ビッグネームの国々と言えども、本当に上位を狙える陣容が整うのは、10年、20年に一度。だからこそ、毎回のように上位進出を果たすドイツには、ねたみ半分と分かってはいても「最後にはいつも、ドイツが勝つ」と嫌みの一つも吐きかけたい気持ちになる。
常に好成績という点で見れば、ブラジルとドイツが双璧だ。ただ、決勝進出とベスト4の進出回数でドイツが上回っていること以外にも両者の間には大きな違いがある。それはサッカーの質だ。ブラジルは国民の目が厳しく、「美しく勝つ」ことを求められる。だから、持ち前のテクニックを前面に出し、常に攻撃指向で戦う。数少ない例外が3バック(5バック)で戦った90年の代表と、守備的なMFを2人置き、攻撃をロマーリオとベベトの両FWに依存した94年の優勝チームだろう。戦後W杯に臨んだブラジル代表のうち、攻撃以上に守りを重視したのはこの2チームぐらい。他はほぼ、攻撃姿勢を前面に出して戦いに臨んだ。

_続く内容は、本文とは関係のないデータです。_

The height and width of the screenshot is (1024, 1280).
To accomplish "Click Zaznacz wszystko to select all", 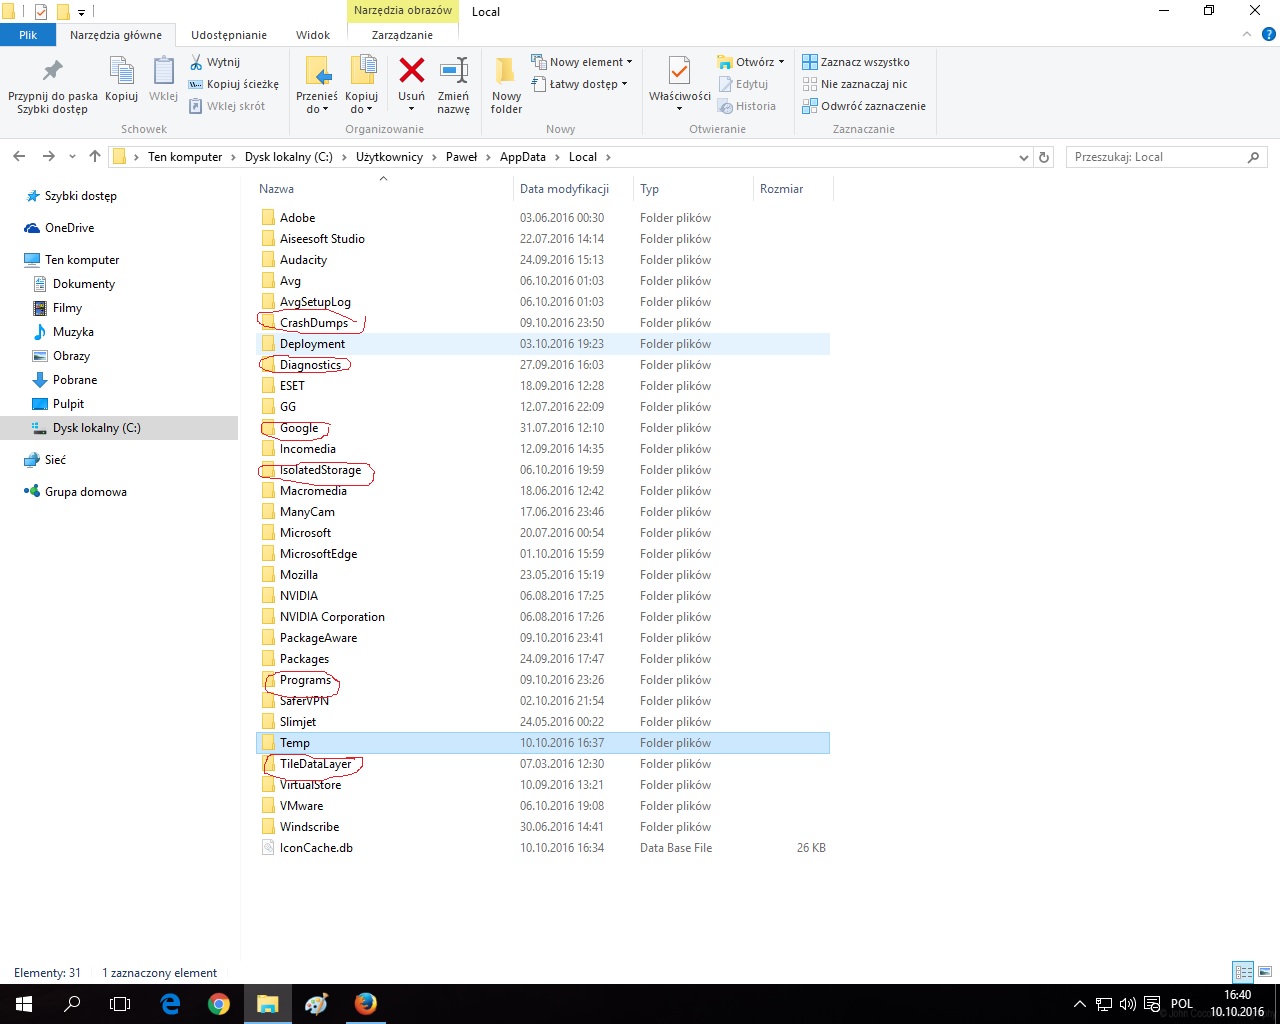I will [x=856, y=62].
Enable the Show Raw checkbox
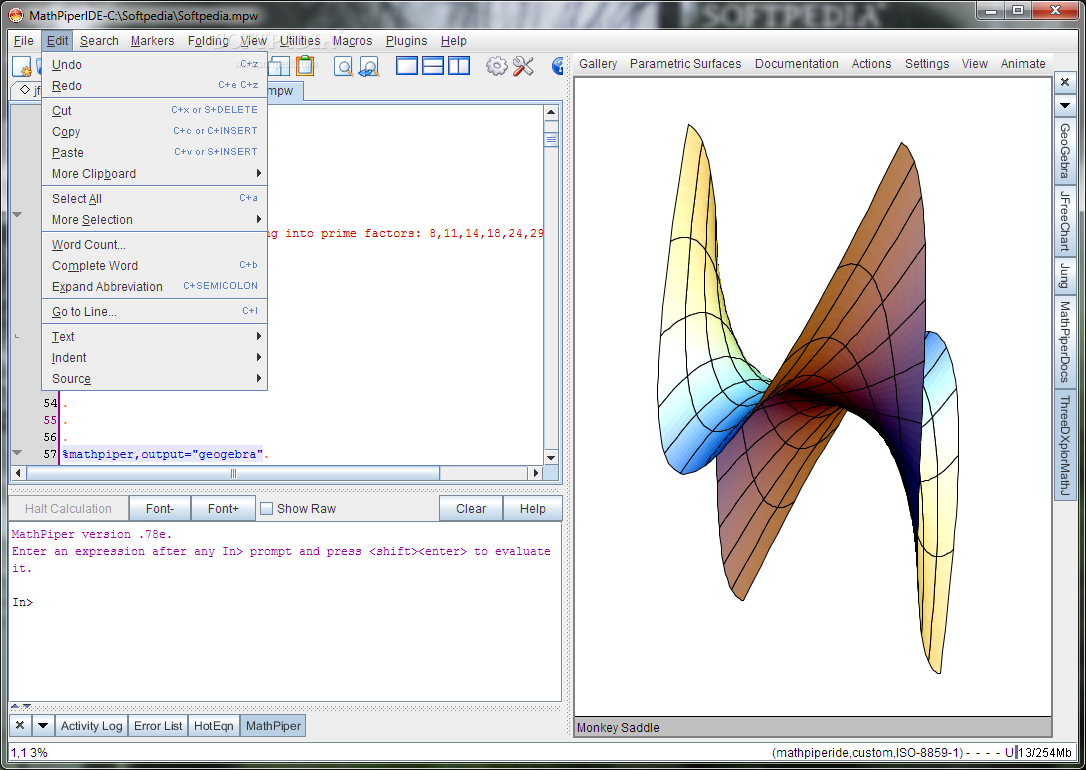 [267, 509]
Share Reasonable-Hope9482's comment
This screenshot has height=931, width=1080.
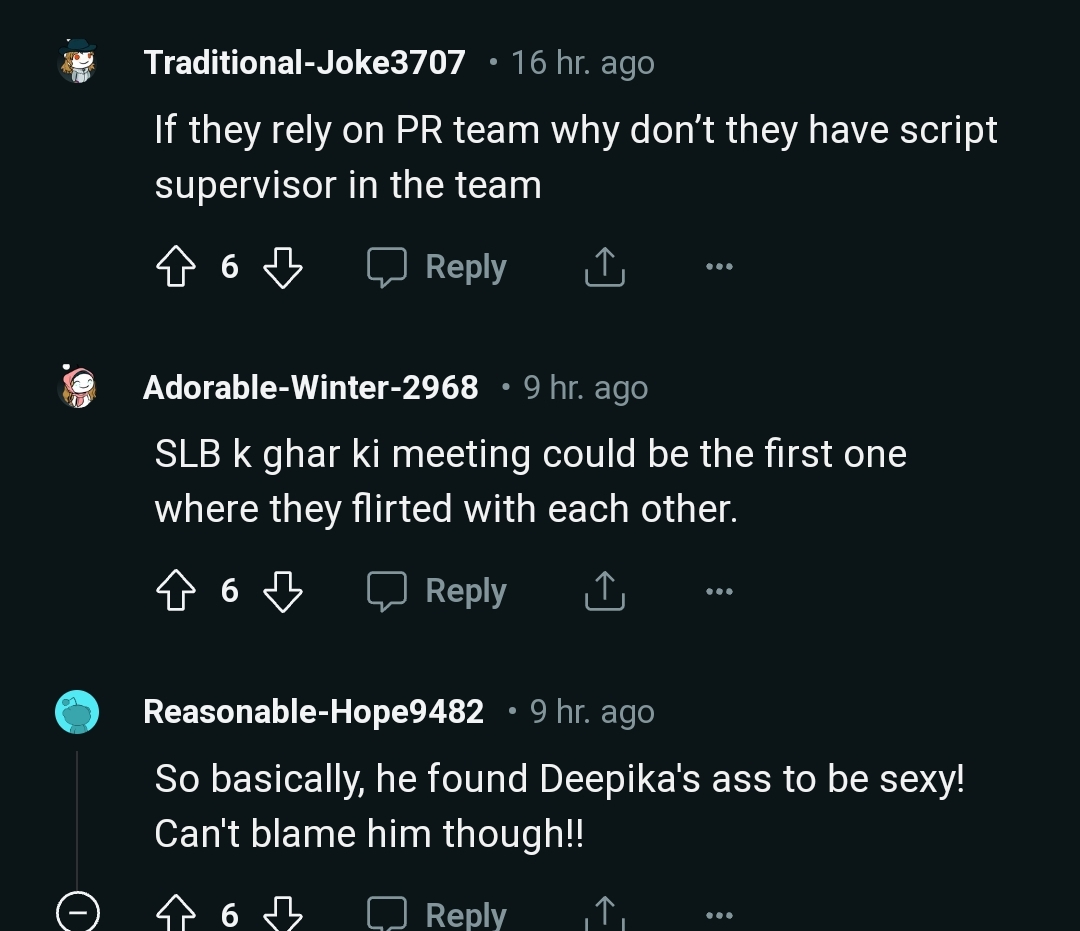point(604,913)
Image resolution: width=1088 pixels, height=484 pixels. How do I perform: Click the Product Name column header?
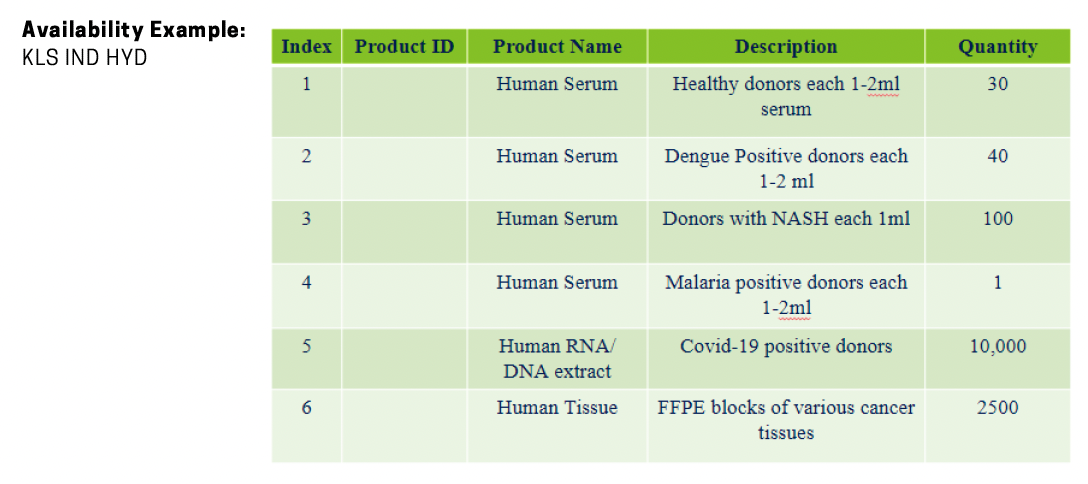[557, 47]
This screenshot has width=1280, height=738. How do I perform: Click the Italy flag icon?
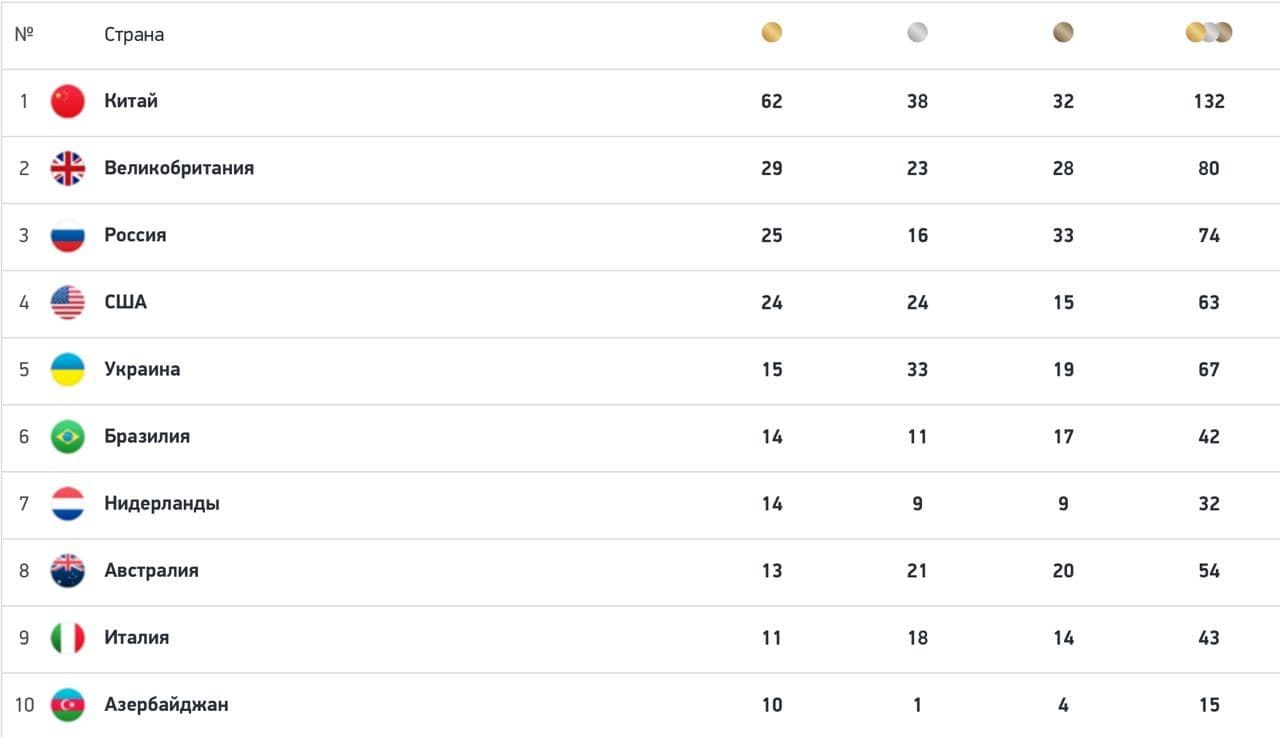tap(68, 637)
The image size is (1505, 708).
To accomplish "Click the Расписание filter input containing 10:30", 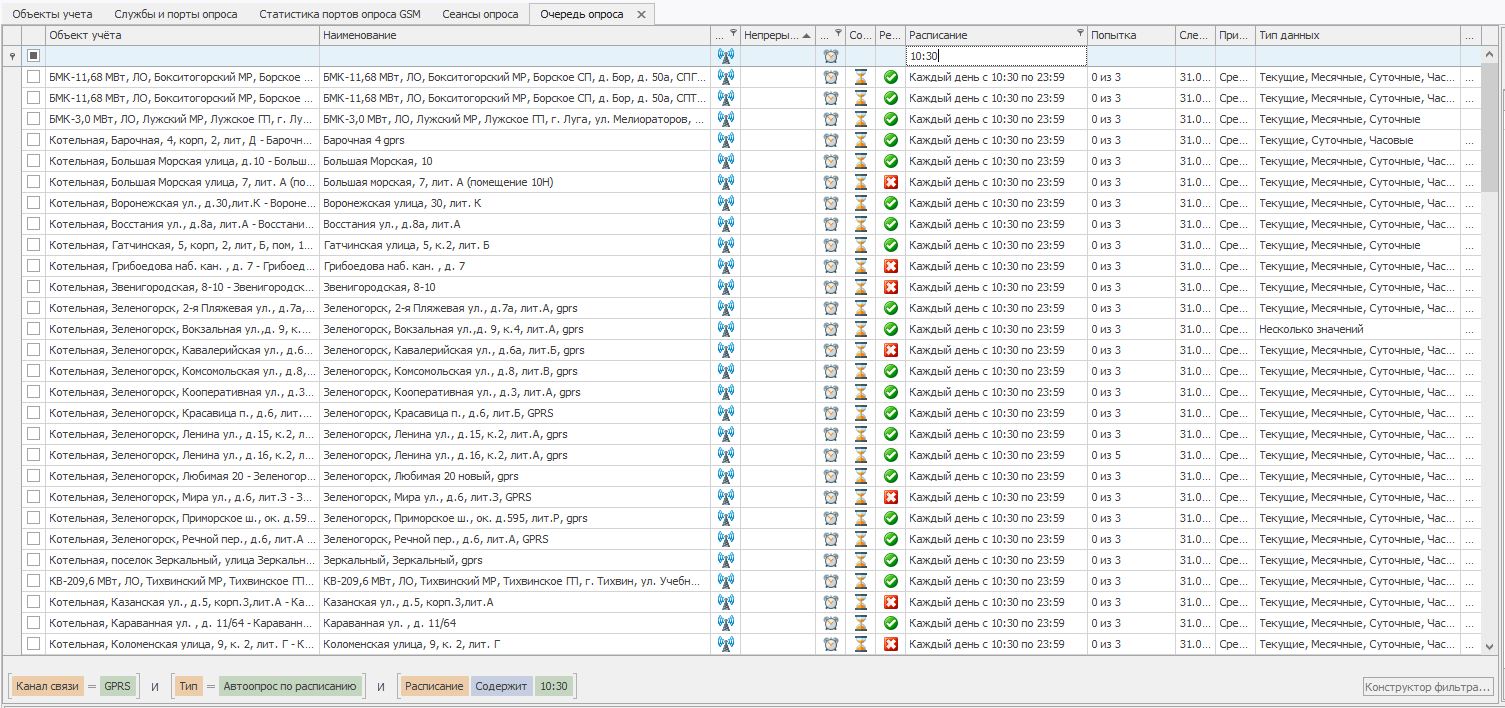I will coord(995,56).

圧倒的なテクニックと、攻撃指向。それでも優勝は5回だ。中盤に「黄金の4人」を擁した82年は2次リーグで姿を消し、86年は準々決勝でフランスとの美しき戦いの末に姿を消した。98年は決勝でジネディーヌ・ジダンが率いるフランスに0-3で完敗し、ロナウド、ロナウジーニョ、カカ、ロビーニョらを抱えて優勝候補の筆頭とみられた06年はフランスの守備陣に封じ込まれ、準々決勝で0-1と敗れた。より手堅く戦っていれば、優勝回数もあと1、2回は増えていた可能性はある。
ただ、それをよしとせず、美しく勝とうとするところにブラジルの良さがある。ブラジルの多彩な攻撃に翻弄されて敗れれば、負けた方は納得できる。サッカーの質では自分たちが上回っているのに、終わってみればドイツが勝ち進むことになっていたというのでは、簡単に呑み込むことができない悔しさが募り、恨みのような感情が堆積する。ブラジルやオランダが多くのファンを楽しませ、尊敬されるのは、例外的な時期を除いて攻撃を指向し続けてきたからだ。